Given instruction:
Count the lines in the records below that contain the string "height", matching case exactly, and reply with that number only.

Record excerpts:
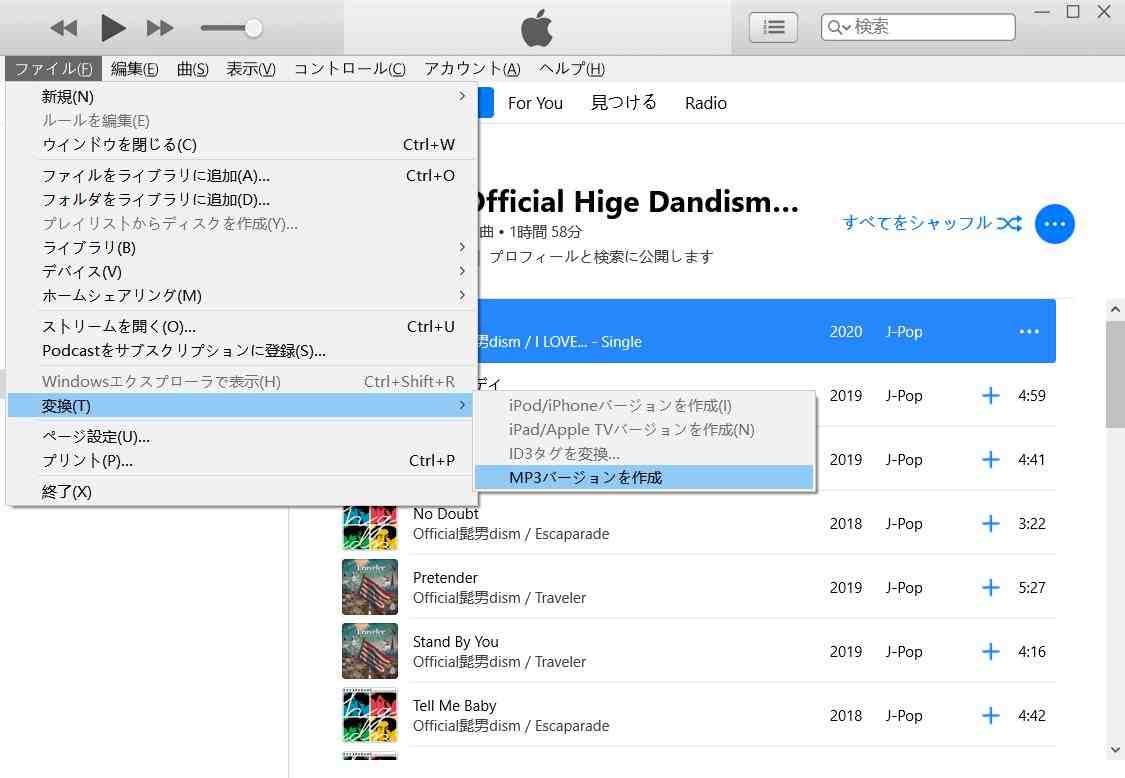Add Pretender to library with plus icon
Screen dimensions: 1125x778
tap(990, 588)
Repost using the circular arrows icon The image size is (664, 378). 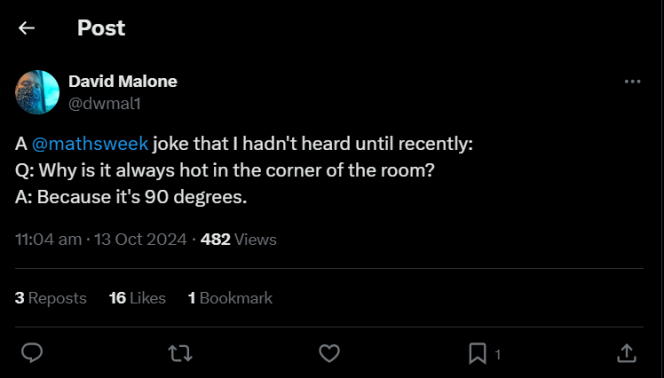pos(180,353)
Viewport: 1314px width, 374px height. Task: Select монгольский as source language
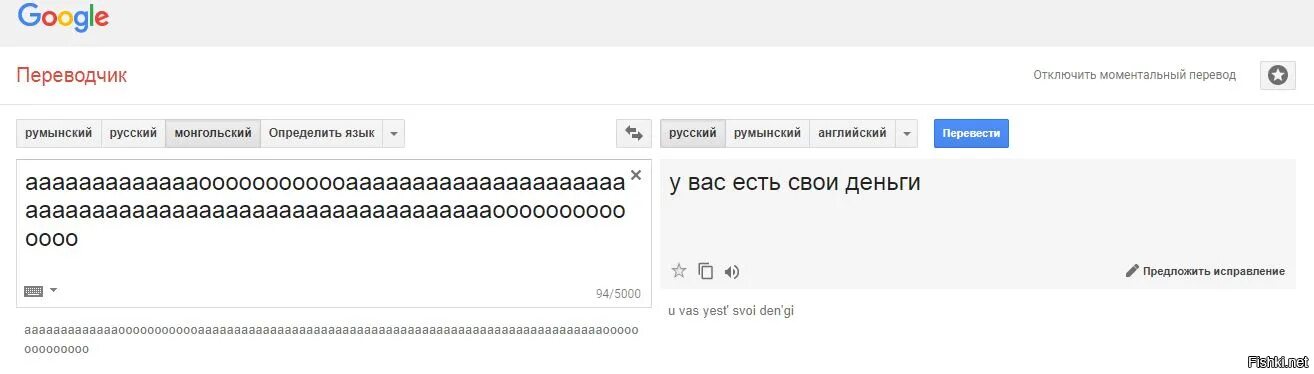(x=213, y=133)
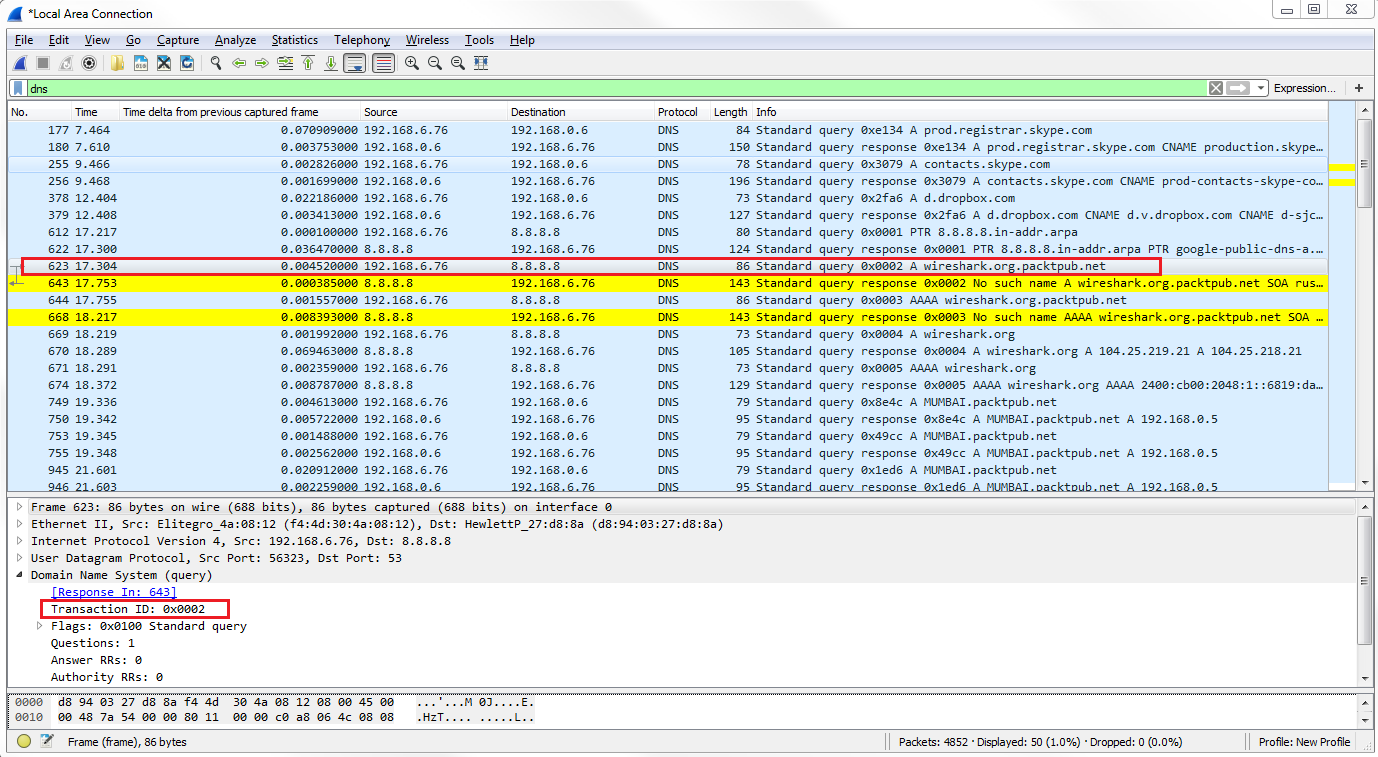Click the Response In: 643 link
The width and height of the screenshot is (1378, 757).
[113, 592]
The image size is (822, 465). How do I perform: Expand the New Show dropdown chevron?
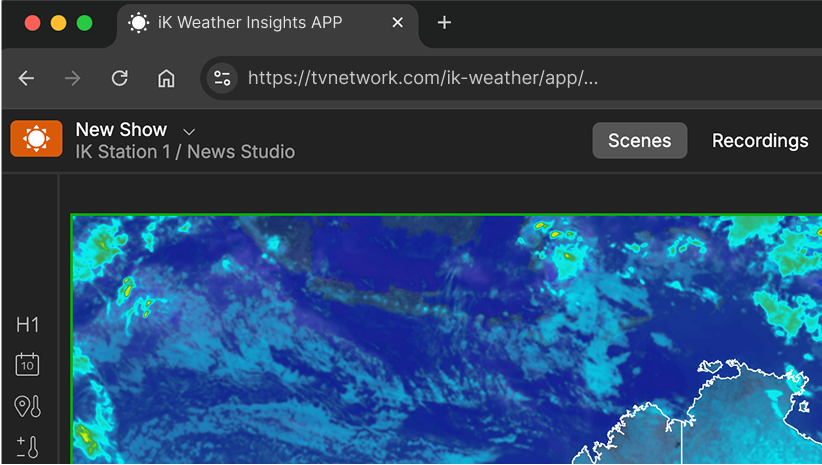point(189,131)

Full response:
2